I confess that in my youth, I sometimes got bored sitting in engineering classes. It usually happened as I looked at a chalkboard full of equations and listened to a dry presentation on concepts that were hard for 19-year-olds to relate to. I often found myself wondering if there were easier ways of understanding all the stuff I was expected to retain.
It turns out I wasn’t the only one who thought this way. A cadre of believers in an idea called gamification claim they know how to improve the educational experience. The underlying premise of gamification is that people are more willing to do chores that are relatively unappealing if the experience can be made more gamelike.
An example of what a little gaming can do for mundane tasks comes from a recently published book on the subject called For the Win. It’s written by two World of Warcraft players who also created what they say is the world’s first course on gamification at the Wharton business school. Authors Kevin Werbach and Dan Hunter describe a competition Microsoft created among its employees to ferret out translation mistakes in a Windows operating system. Workers earned points by spotting problems, and scores were posted on a leader board for all to see. Structuring the task this way, say the two Warcraft players, enlisted two key traits of good games: instant feedback via a point system and competition to be the top dog on the leader board.
Gaming techniques like these have more utility than just for scrubbing out software bugs. Gaming, in fact, has been a popular topic at the TED conference, an annual nonprofit confab devoted to spreading ideas in technology, entertainment, and design. TED presenter Jane McGonigal, a game designer and director of game R&D at a think tank called the Institute for the Future, points out that gamers spend about 3 billion hours weekly playing online. One reason for all this activity is that people are happier working hard at playing games than when they are just hanging out, she says.
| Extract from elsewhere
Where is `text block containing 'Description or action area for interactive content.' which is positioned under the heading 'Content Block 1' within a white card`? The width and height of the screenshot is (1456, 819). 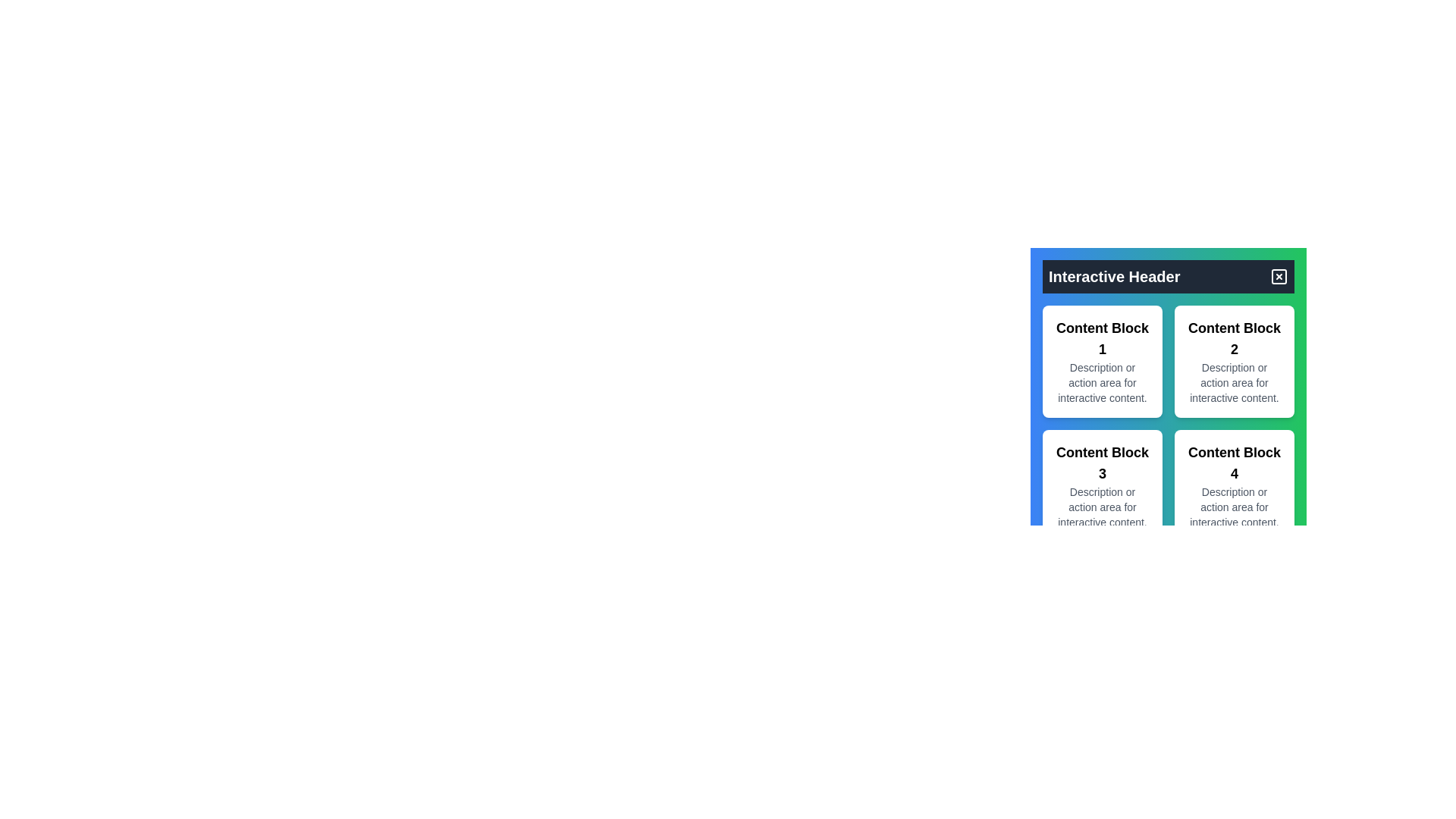
text block containing 'Description or action area for interactive content.' which is positioned under the heading 'Content Block 1' within a white card is located at coordinates (1103, 382).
People are also happier playing games than sitting in classrooms, which is why gaming applications in education attract a lot of attention at TED.
“School… is a game, it’s just not a terribly well-designed game,” says Seth Priebatsch, a TED presenter and developer at a game-creating firm called SCVNGR. “There are levels: A, B, C, and so on. There are statuses. I mean, what is valedictorian, but a status? If we called a valedictorian a ‘white-knight paladin level 20,’ I think people would probably work a lot harder…But let’s apply (game concepts) consciously. Like, why have games that you can lose? Why go from an A to an F or a B to a C? That sucks. Why not level-up? At Princeton, they’ve actually experimented with this: They have quizzes where you gain experience points, and you level up from B to an A.”
Let’s hope engineering schools embrace gaming. After all, engineering programs at many universities experience 50% dropout rates because students have so much trouble with the curricula.
Opinions on how to add gaming elements to education should abound, simply because lots of game designers have experienced boring classrooms. “There’s about 350 colleges around the world teaching video game courses. That means there’s literally thousands of new ideas,” says game designer and TED presenter David Perry.
And out of those thousands of new ideas, hopefully at least a few about how to teach concepts like rigid body mechanics in the form of a game.